→ **DATASET EXTRACT**
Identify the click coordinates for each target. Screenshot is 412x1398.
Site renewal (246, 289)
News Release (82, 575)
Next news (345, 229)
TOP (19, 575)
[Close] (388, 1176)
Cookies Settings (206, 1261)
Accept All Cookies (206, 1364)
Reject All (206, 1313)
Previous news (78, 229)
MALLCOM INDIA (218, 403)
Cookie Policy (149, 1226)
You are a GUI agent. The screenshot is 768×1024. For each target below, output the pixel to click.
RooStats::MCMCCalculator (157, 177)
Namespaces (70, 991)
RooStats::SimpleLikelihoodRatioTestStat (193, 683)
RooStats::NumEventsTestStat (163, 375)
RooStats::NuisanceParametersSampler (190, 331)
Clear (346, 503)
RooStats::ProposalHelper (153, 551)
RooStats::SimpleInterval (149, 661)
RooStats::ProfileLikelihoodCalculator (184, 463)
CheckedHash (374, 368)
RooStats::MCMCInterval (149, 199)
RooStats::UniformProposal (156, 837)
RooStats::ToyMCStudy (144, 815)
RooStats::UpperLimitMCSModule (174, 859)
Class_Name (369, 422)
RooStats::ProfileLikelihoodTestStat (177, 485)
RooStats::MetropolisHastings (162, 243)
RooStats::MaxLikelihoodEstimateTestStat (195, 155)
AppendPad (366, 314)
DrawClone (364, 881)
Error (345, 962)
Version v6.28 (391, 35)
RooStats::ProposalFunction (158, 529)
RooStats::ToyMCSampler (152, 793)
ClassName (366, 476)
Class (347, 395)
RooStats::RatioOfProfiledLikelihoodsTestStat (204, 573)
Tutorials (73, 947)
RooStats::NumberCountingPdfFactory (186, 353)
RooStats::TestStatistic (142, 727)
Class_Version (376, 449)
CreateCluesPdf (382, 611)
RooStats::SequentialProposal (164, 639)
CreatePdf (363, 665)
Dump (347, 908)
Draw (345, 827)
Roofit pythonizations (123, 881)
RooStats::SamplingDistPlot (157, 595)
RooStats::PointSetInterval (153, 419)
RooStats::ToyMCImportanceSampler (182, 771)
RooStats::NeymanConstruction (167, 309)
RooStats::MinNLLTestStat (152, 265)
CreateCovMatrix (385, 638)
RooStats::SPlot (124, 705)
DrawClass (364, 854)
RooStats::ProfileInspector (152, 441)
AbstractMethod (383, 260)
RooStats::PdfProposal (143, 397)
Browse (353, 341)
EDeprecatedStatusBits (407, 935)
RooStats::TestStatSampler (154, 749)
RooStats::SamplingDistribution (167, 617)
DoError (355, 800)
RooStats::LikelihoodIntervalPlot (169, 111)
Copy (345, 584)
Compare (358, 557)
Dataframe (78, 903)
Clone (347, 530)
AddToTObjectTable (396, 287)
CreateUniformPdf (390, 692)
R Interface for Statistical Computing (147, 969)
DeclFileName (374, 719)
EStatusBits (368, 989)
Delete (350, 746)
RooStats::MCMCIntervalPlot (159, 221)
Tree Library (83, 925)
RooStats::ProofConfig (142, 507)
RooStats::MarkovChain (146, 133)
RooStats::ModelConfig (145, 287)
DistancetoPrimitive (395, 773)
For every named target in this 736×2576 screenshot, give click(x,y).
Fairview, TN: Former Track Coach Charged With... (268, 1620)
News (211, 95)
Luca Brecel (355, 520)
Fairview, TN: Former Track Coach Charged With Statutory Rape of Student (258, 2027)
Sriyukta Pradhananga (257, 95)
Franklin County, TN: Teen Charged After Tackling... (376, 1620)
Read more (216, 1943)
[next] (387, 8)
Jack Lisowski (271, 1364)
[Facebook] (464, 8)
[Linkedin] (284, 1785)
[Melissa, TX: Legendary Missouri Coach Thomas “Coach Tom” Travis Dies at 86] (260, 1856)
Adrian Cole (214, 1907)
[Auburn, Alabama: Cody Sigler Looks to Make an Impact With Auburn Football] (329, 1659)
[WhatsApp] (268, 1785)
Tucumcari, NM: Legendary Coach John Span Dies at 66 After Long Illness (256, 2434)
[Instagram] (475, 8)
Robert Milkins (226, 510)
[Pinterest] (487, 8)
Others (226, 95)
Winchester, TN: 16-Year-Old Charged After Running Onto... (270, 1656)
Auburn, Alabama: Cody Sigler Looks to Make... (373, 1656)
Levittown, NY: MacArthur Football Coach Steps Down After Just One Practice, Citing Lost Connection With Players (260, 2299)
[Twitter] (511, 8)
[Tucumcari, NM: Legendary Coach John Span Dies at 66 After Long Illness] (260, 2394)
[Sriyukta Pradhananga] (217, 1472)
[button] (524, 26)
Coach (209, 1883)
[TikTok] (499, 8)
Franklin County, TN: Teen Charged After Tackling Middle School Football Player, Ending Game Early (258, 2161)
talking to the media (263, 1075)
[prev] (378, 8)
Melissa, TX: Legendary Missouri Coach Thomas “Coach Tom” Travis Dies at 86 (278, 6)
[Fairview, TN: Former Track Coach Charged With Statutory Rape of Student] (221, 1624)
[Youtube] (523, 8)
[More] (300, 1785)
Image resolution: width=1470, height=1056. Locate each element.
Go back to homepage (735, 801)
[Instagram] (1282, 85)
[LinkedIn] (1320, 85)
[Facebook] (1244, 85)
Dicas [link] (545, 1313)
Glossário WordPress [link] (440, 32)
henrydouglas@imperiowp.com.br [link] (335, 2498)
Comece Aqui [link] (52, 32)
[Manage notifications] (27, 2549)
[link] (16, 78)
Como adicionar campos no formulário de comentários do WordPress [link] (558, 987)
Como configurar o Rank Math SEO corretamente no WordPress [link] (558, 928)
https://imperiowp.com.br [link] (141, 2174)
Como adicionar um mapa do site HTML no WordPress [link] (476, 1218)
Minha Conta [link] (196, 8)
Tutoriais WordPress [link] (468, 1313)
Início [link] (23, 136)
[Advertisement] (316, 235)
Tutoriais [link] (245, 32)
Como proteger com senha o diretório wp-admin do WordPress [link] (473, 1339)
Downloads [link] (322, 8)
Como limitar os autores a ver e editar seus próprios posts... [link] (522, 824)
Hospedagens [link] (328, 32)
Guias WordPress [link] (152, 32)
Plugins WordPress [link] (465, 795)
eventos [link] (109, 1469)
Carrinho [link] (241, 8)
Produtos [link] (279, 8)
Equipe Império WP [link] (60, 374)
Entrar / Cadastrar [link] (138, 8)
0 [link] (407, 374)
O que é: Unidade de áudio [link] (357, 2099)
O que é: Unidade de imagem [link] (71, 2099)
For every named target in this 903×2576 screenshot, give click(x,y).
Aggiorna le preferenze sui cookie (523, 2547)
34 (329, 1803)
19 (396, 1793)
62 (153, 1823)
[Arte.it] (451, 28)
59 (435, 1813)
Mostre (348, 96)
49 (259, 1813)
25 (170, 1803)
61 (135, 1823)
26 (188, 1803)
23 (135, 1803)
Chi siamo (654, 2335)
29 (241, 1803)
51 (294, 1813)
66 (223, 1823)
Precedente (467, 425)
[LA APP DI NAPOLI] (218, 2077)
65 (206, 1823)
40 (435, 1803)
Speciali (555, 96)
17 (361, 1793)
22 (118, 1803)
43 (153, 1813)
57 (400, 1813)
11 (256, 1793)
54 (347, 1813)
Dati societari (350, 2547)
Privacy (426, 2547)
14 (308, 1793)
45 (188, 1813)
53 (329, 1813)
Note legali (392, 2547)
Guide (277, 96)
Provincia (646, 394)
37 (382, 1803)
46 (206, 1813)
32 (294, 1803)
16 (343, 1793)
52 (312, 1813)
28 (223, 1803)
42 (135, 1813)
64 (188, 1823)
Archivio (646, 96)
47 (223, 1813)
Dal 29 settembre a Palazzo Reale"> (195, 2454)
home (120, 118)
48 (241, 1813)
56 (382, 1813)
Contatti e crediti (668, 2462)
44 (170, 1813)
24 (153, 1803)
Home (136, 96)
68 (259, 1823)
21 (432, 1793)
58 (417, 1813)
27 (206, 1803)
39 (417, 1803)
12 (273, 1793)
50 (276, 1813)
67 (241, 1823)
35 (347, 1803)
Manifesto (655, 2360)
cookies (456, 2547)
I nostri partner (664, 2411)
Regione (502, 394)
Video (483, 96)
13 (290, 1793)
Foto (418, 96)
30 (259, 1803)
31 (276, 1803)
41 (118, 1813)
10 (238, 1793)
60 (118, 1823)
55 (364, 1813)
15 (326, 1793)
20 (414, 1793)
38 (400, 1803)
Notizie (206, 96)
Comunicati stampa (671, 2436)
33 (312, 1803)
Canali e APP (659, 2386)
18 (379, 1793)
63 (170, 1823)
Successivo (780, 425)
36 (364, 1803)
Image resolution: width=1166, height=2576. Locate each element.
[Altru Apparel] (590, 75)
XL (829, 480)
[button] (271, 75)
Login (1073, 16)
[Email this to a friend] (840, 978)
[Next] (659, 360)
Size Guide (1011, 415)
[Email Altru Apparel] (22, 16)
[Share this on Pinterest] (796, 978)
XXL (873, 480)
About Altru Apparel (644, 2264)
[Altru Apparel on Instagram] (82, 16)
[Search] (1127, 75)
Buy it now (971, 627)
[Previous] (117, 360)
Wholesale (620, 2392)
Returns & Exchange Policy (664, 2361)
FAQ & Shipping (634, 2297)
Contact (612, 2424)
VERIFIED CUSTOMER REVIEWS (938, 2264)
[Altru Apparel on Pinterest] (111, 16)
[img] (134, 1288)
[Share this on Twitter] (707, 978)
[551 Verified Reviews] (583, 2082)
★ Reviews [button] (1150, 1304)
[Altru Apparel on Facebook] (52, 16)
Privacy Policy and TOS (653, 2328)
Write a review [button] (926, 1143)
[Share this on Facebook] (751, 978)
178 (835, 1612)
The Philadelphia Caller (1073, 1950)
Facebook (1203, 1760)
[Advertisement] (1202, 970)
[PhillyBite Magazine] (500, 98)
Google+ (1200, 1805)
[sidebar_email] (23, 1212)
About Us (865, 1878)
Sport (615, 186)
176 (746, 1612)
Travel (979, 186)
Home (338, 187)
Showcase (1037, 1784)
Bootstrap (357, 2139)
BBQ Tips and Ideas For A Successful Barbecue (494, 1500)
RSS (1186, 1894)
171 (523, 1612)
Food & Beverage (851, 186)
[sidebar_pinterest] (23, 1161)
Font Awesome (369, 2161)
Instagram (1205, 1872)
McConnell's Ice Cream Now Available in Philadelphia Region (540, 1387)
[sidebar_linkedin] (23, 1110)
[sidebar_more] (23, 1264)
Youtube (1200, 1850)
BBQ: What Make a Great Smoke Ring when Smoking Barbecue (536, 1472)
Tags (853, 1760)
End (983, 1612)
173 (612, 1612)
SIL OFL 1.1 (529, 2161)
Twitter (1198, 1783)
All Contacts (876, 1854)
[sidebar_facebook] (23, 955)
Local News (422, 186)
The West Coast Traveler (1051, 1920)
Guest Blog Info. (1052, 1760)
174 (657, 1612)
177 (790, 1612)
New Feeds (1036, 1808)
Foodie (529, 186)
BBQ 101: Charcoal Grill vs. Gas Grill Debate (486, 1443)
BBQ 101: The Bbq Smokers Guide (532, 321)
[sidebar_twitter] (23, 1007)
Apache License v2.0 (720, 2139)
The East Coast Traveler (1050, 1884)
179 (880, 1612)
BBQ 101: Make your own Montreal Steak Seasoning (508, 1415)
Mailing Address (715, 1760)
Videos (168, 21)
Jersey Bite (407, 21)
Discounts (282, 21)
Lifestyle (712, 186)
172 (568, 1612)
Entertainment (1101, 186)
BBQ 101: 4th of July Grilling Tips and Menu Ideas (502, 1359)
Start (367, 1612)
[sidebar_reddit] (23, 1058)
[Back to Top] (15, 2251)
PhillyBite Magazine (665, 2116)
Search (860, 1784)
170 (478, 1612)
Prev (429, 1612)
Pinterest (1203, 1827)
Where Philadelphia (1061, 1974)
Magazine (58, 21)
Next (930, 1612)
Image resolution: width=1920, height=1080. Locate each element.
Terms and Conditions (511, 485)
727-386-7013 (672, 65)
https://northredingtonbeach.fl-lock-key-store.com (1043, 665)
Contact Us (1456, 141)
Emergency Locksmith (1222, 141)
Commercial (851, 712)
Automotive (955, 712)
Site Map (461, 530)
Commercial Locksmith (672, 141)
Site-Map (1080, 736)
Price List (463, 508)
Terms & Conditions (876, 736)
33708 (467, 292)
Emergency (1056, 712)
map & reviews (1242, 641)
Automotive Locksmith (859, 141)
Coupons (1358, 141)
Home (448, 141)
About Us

→ **HOW TO COMPLETE THIS TASK**
Look through the records and copy down every line that holds "Coast".

→ **REPLY TO THE TASK**
The West Coast Traveler (1051, 1920)
The East Coast Traveler (1050, 1884)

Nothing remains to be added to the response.